**Written request:** Switch "Ace" to "King" in the lines from the one with "Given: Select the player's Ace card" up to and including the one with "This screenshot has width=1456, height=819.", and give those lines alone with everything else unchanged.

**Extracted information:**
------------------------------
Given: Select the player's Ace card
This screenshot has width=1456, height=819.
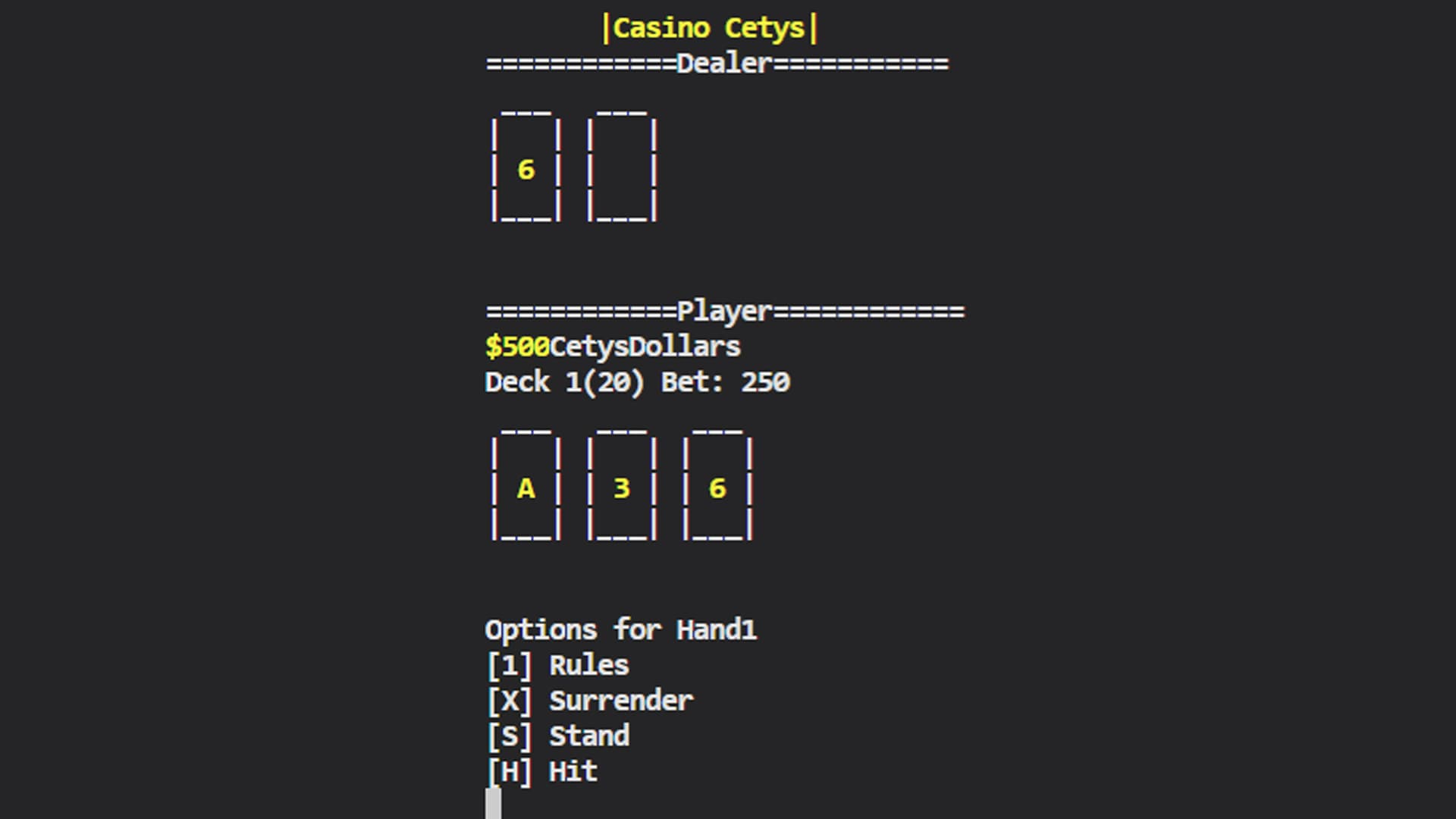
------------------------------
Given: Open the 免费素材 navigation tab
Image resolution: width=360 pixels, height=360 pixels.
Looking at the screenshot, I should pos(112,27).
------------------------------
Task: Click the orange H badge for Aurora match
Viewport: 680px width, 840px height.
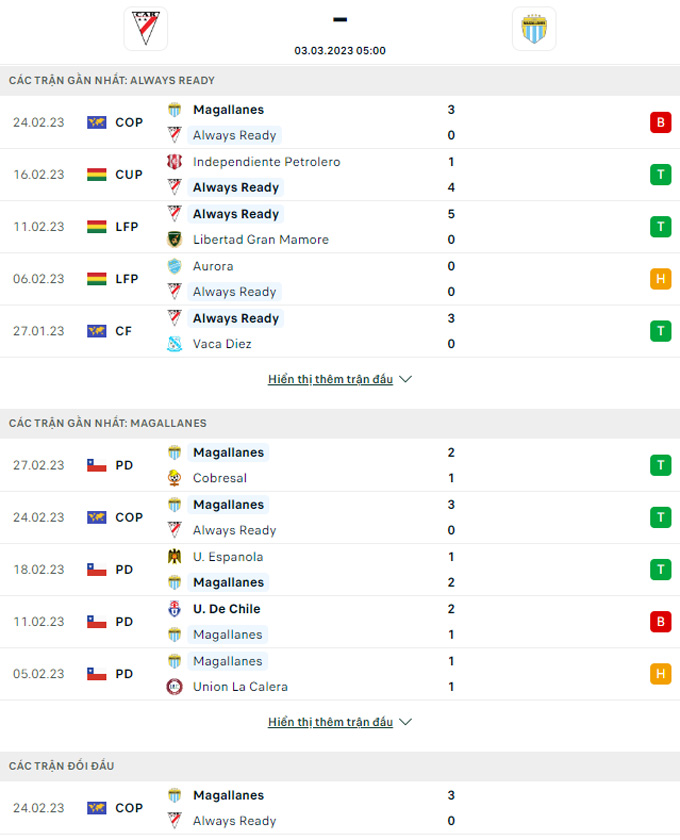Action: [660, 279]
------------------------------
**Exercise result:**
Given: Select the player's King card
This screenshot has width=1456, height=819.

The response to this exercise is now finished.